Regeneración N° 16, 30 de noviembre 1900

OTRO JUEZ ARBITRARIO

También el Estado de Tamaulipas tiene su florescencia nociva de Jueces arbitrarios. Como ejemplo puede citarse el de 1ª Instancia de C. Laredo.

Hace 7 meses, el 26 de Abril de este año, fue reducido a prisión el Sr. Federico M. Chicoya, por acusación que promovió en su contra el Lic. Joaquín Cantú Cárdenas, quien se creyó difamado en un entrefilet que aquel señor escribió en un diario de esta Capital.

Dos puntos graves hay en este proceso, que deslindan perfectamente el carácter de arbitrario que tiene el procedimiento.

En primer lugar, el Juez instructor es incompetente para conocer de este proceso. El párrafo considerado como difamatorio, se publicó en esta Capital. Aquí, pues, se cometió el delito y el Juez de C. Laredo no puede prorrogarse una jurisdicción que no le corresponde.

Decimos que en esta Capital se cometió el delito, porque los de imprenta no tienen el carácter de continuos, sino el de instantáneos. La acción del agente concluyó en el momento en que profirió la frase difamatoria, y si la hoja periodística llevó hasta C. Laredo la nota delictuosa, la publicidad es una agravante, y no una constitutiva del delito.

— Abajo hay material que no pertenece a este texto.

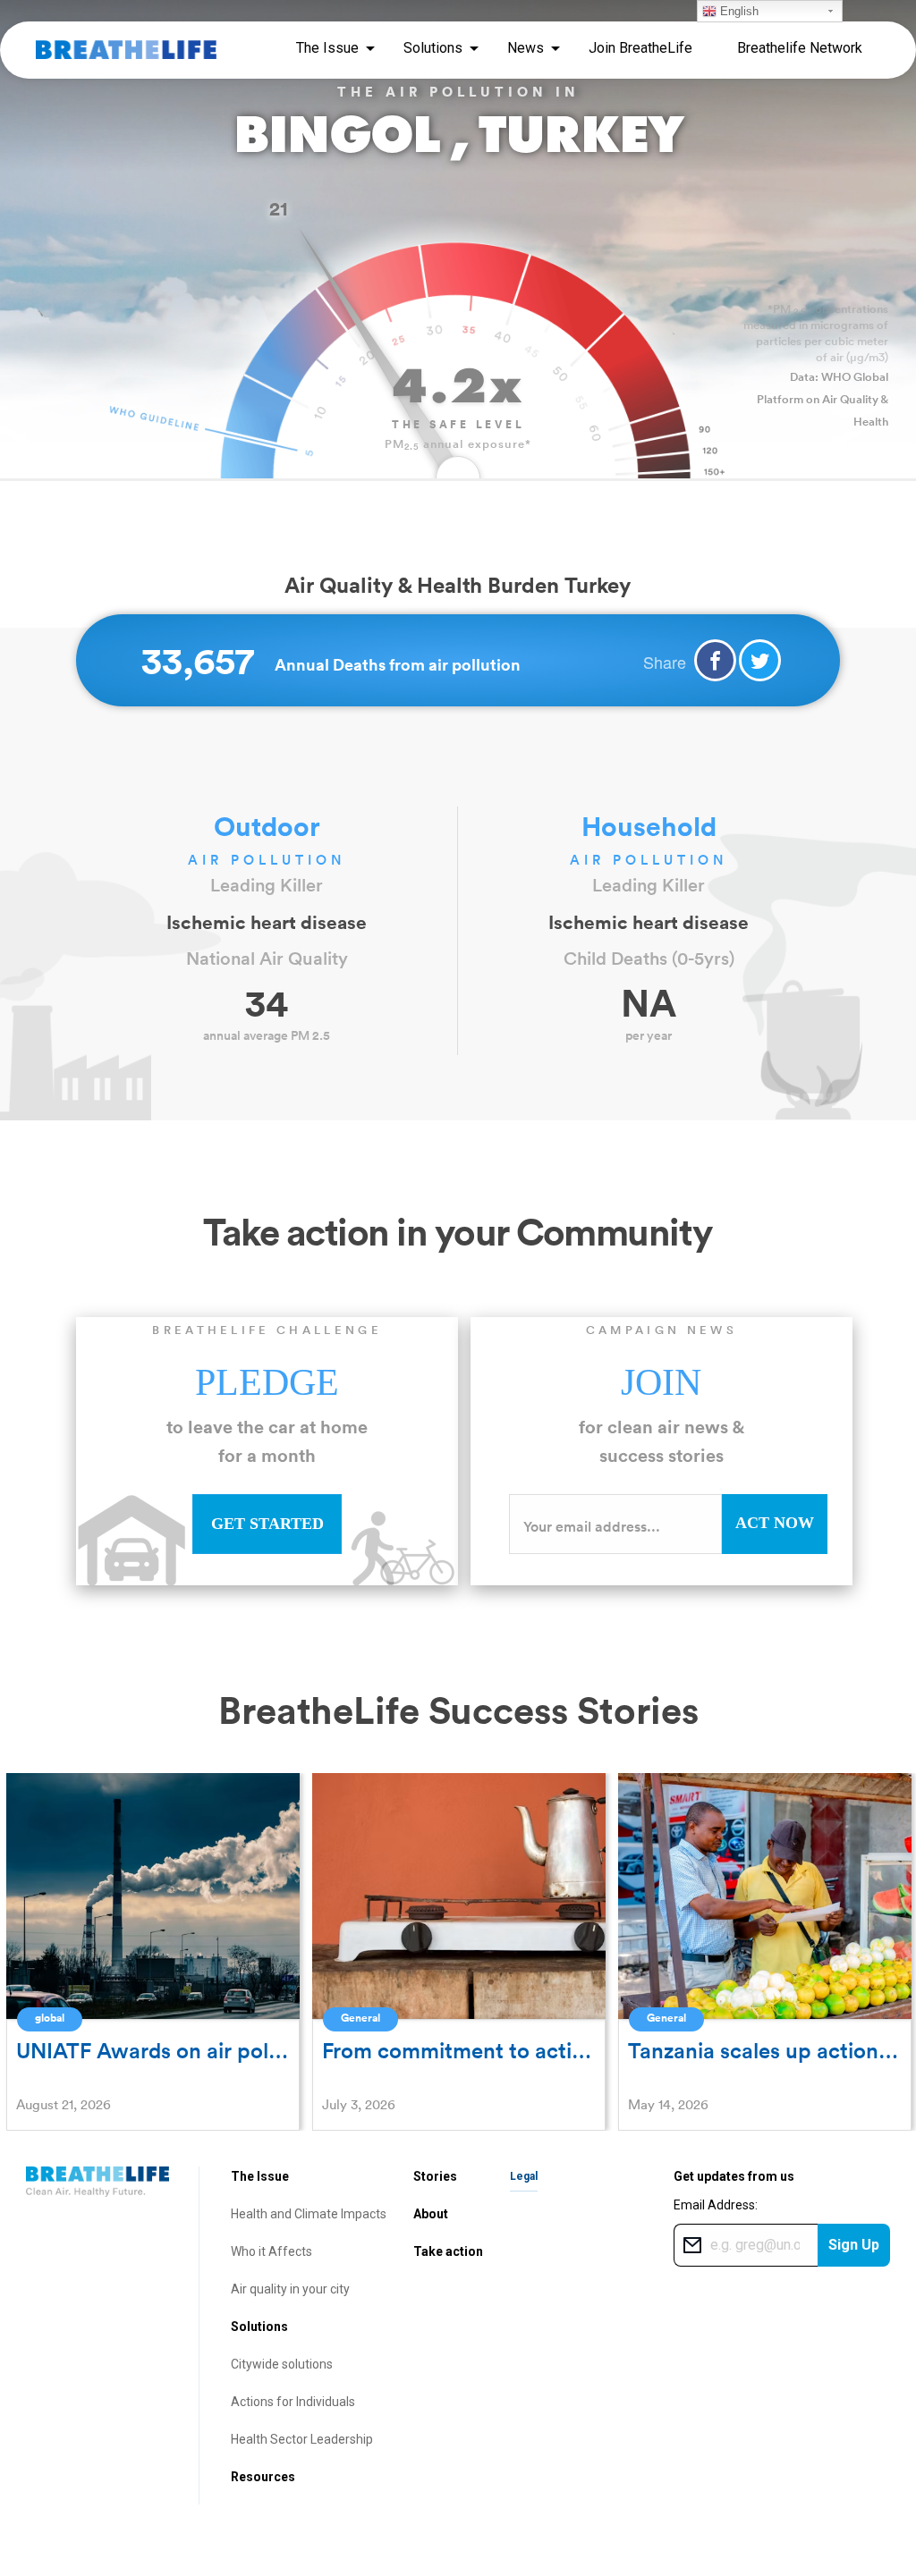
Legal (524, 2176)
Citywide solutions (282, 2364)
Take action (448, 2251)
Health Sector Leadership (302, 2439)
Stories (435, 2176)
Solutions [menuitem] (432, 47)
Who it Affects (271, 2251)
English (738, 11)
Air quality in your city (290, 2289)
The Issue (260, 2176)
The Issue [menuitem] (327, 47)
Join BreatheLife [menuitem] (640, 47)
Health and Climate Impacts (308, 2214)
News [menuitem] (525, 47)
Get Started (267, 1524)
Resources (263, 2477)
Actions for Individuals (293, 2401)
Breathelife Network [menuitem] (799, 47)
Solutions (259, 2326)
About (430, 2214)
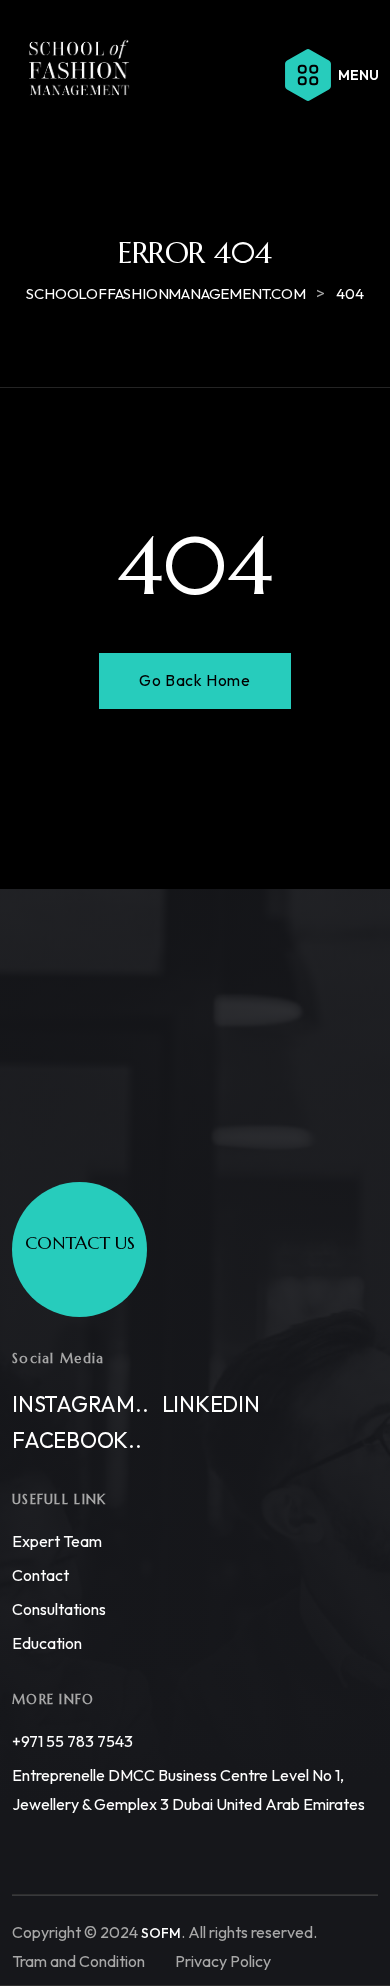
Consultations (59, 1609)
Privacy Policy (223, 1961)
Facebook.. (77, 1440)
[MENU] (308, 75)
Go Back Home (194, 680)
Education (47, 1643)
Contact (40, 1575)
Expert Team (57, 1541)
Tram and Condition (78, 1961)
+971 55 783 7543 (72, 1741)
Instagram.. (80, 1404)
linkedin (211, 1404)
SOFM (161, 1933)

En segundo lugar, el Juez de C. Laredo ha dilatado exageradamente la resolución de este asunto. No se trata en este caso de un delito en que el Juez camine a tientas para descubrir la verdad. Si se cometió un delito, allí está la hoja periodística que lo revela desde luego, sin necesidad de ulteriores diligencias, que ningunas ha habido.

El Juez, en complicidad con la chicana, ha dilatado, pues, inútilmente ese proceso, para satisfacer, quizá, la venganza de un tercero.

Muy sensible es que lo Jueces, como el de C. Laredo, burlen, con perjuicio de la libertad individual, derechos consagrados por las leyes, alardeando de impunidad y de una conciencia encallecida por los espectáculos judiciales.